One of the most popular and iconic gadget brands in history is taking its last breath today. Apple has announced that it will no longer make the iPod Touch, the last device to carry the iPod name.
Apple says you’ll only be able to buy the $199 iPod Touch from its stores until the current stock sells out. There’s still a store page for the iPod on Apple’s website, but it’s not easily discoverable in the main site navigation, and it carries a “while supplies last” marker.
The current iPod Touch model isn’t actually all that old—it debuted in 2019—but that was just a minor refresh, and Apple hasn’t introduced a wholly new iPod model in many years.

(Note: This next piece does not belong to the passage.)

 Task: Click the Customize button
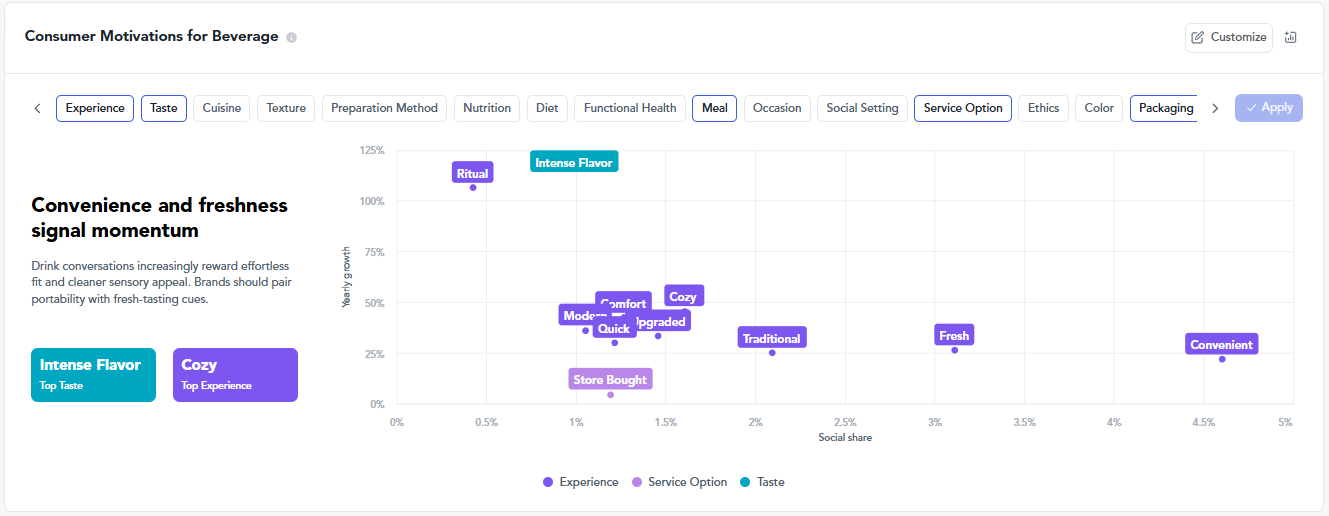tap(1229, 37)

The iPod’s demise has been predicted for a long time, but it has hung on, thanks in part to its role as an iPhone-lite for kids and tweens. Apple’s press release announcing the discontinuation makes the case that the iPod “lives on” in other products like the iPhone and iPad. Here’s a quote attributed to Apple marketing SVP Greg Joswiak:
Music has always been part of our core at Apple, and bringing it to hundreds of millions of users in the way iPod did impacted more than just the music industry—it also redefined how music is discovered, listened to, and shared. Today, the spirit of iPod lives on. We’ve integrated an incredible music experience across all of our products, from the iPhone to the Apple Watch to HomePod mini, and across Mac, iPad, and Apple TV. And Apple Music delivers industry-leading sound quality with support for spatial audio—there’s no better way to enjoy, discover, and experience music.
The press release goes on to list many of the products that consumers who might be interested in the iPod could buy instead, like the iPhone SE.
The first iPod was introduced in 2001, and the product line included many variations over the years, including the Mini, Shuffle, Nano, and more. The model being discontinued now, the iPod Touch, was first seen in 2007. It is the seventh iteration of the iPod Touch, which (in contrast to prior iPods) closely resembles an iPhone, just with no cellular calling functionality.
The iPod was one of the world’s best-selling gadgets, but the writing was on the wall when smartphones—even ones before the introduction of the iPhone—began to include its most important features by default.